Posibles causas de intoxicación en alimentos
Expertos en epidemiología consultados explicaron que entre las principales causas de intoxicaciones masivas en alimentos comunitarios se encuentran:
- Falta de refrigeración adecuada en productos perecederos.
- Manipulación de alimentos sin medidas de higiene.
- Agua contaminada utilizada en la preparación.
- Almacenamiento prolongado de granos y vegetales.
- Presencia de bacterias como Salmonella o E. coli.
Estas causas deben ser confirmadas a través de los análisis de laboratorio que actualmente realizan las autoridades.
Una tragedia que deja lecciones pendientes
La intoxicación en comedor comunitario de San Francisco no solo enlutó a una familia, sino que puso en evidencia la necesidad urgente de fortalecer los controles de salubridad en programas sociales.
La comunidad, que hasta hace pocos días veía en el comedor Nueva Esperanza una oportunidad de alivio alimentario, hoy enfrenta miedo y desconfianza. Muchos vecinos han dejado de acudir a centros comunitarios similares mientras esperan que se aclaren los hechos.
Conclusión
La muerte de Juan Carlos Mencía Rey, de 9 años, tras la intoxicación en comedor comunitario de San Francisco, marca un antes y un después en la percepción de estos espacios de asistencia social.
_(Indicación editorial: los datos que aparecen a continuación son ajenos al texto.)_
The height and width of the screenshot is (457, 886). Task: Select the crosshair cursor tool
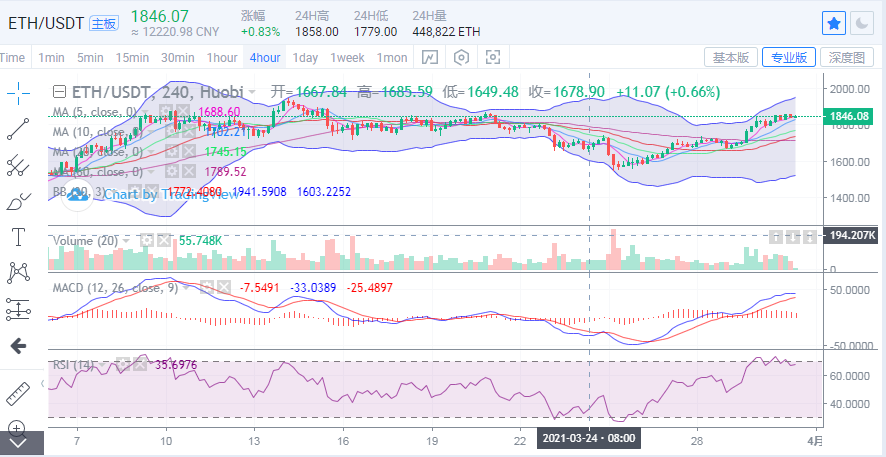[18, 93]
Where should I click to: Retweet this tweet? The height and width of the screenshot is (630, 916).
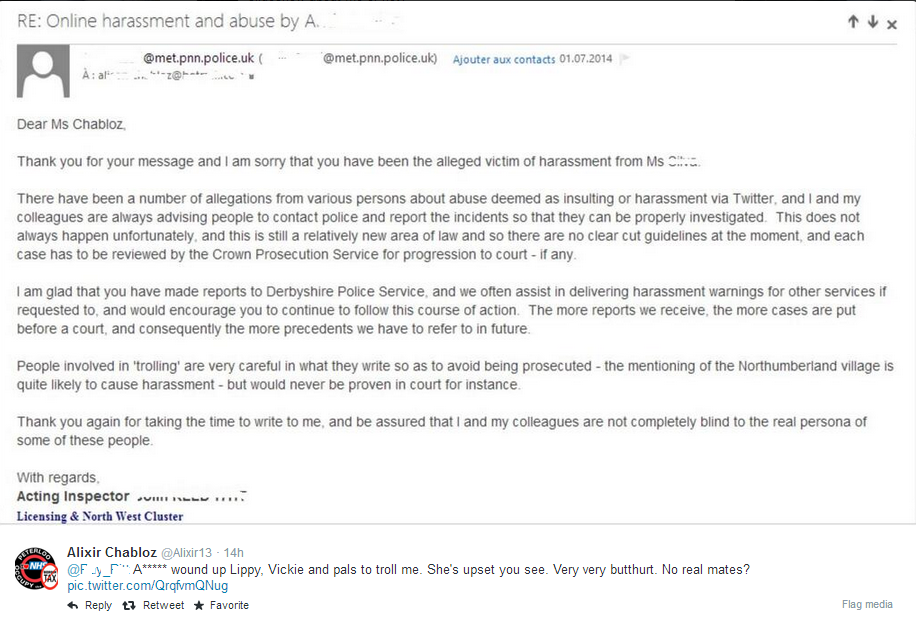tap(153, 605)
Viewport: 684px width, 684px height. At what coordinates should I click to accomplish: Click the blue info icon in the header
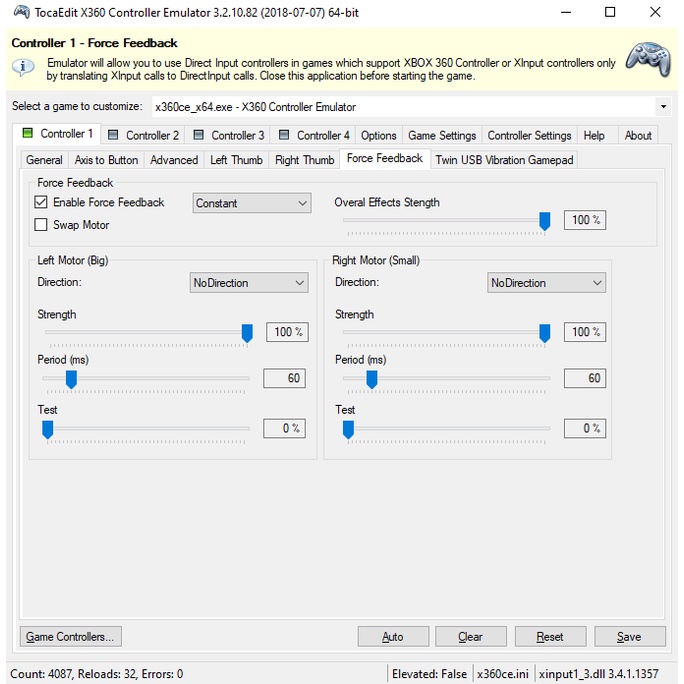click(x=23, y=68)
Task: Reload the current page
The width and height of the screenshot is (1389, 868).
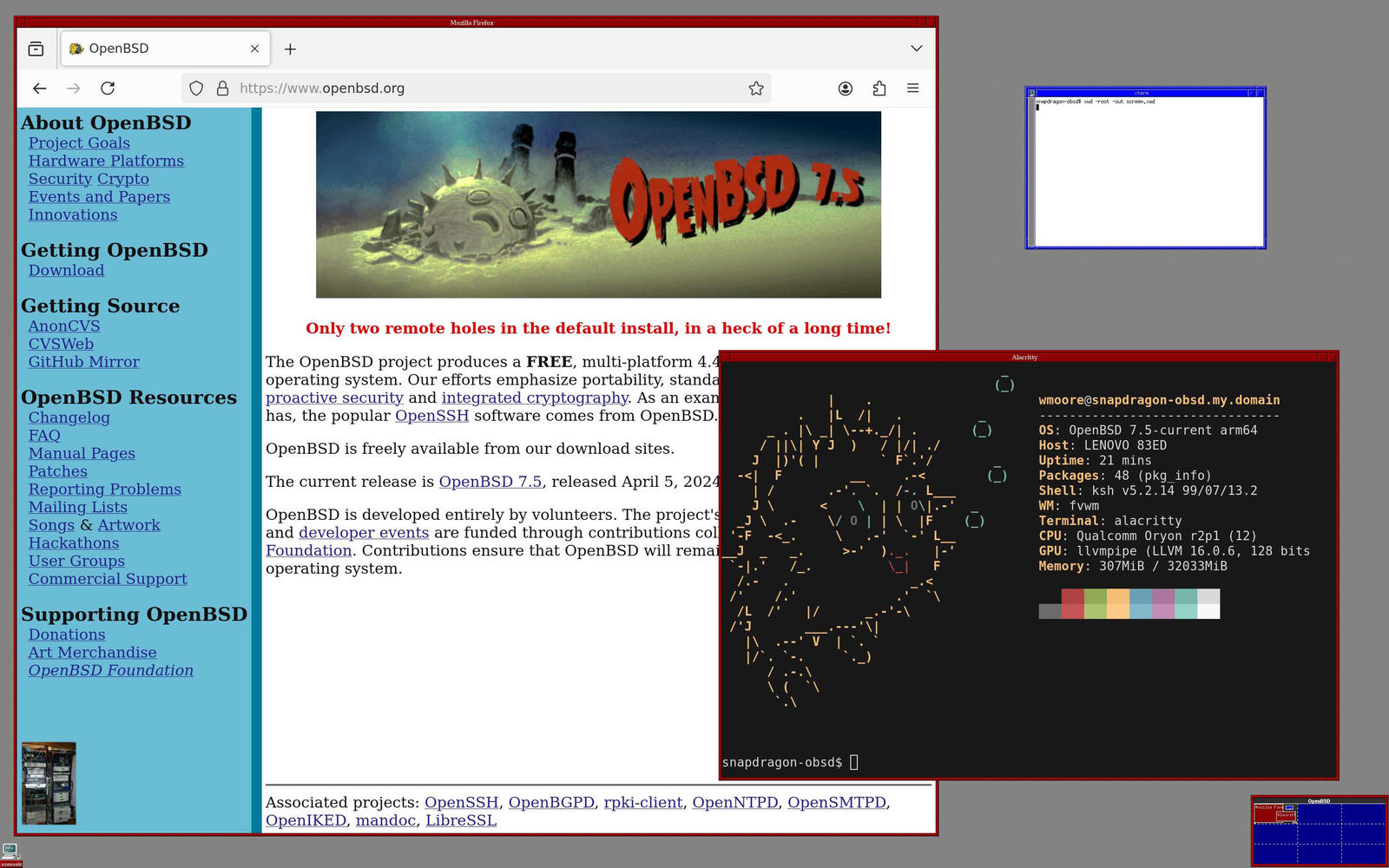Action: [108, 89]
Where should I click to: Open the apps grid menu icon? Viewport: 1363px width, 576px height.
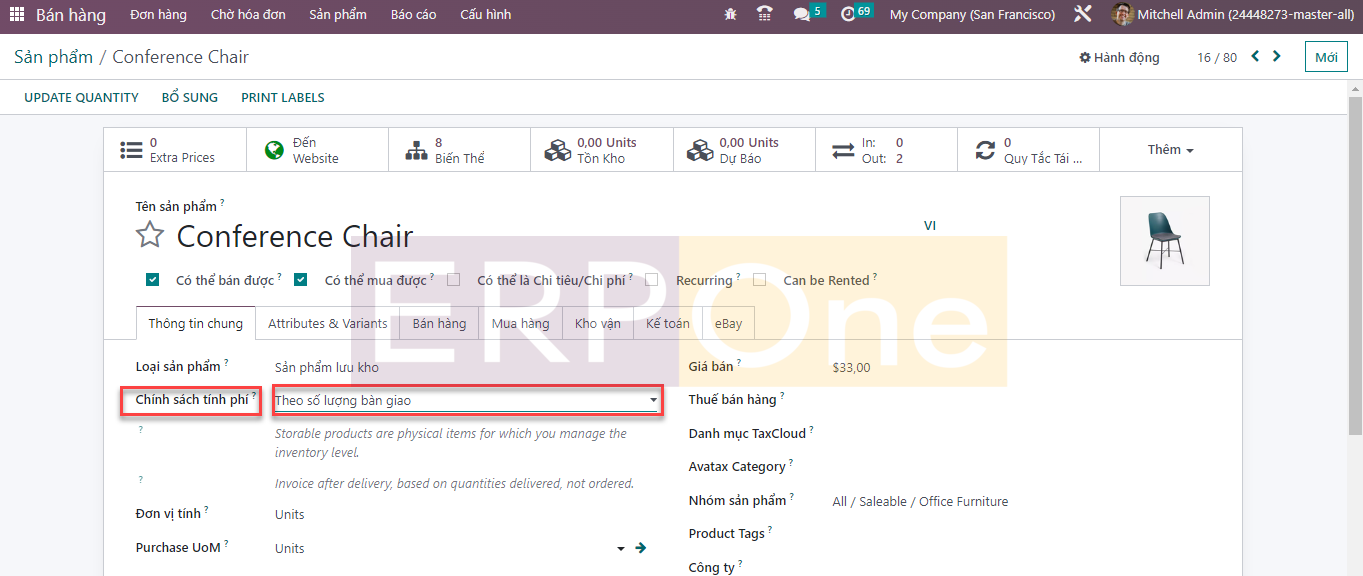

Aunque los comedores cumplen una labor fundamental en comunidades de bajos recursos, el caso evidencia la necesidad de mayor supervisión, controles de higiene y acompañamiento institucional para garantizar la seguridad alimentaria de miles de familias.
Las autoridades ahora tienen la responsabilidad de esclarecer las causas de la intoxicación, aplicar sanciones de ser necesarias y, sobre todo, restablecer la confianza de la población en los programas sociales comunitarios.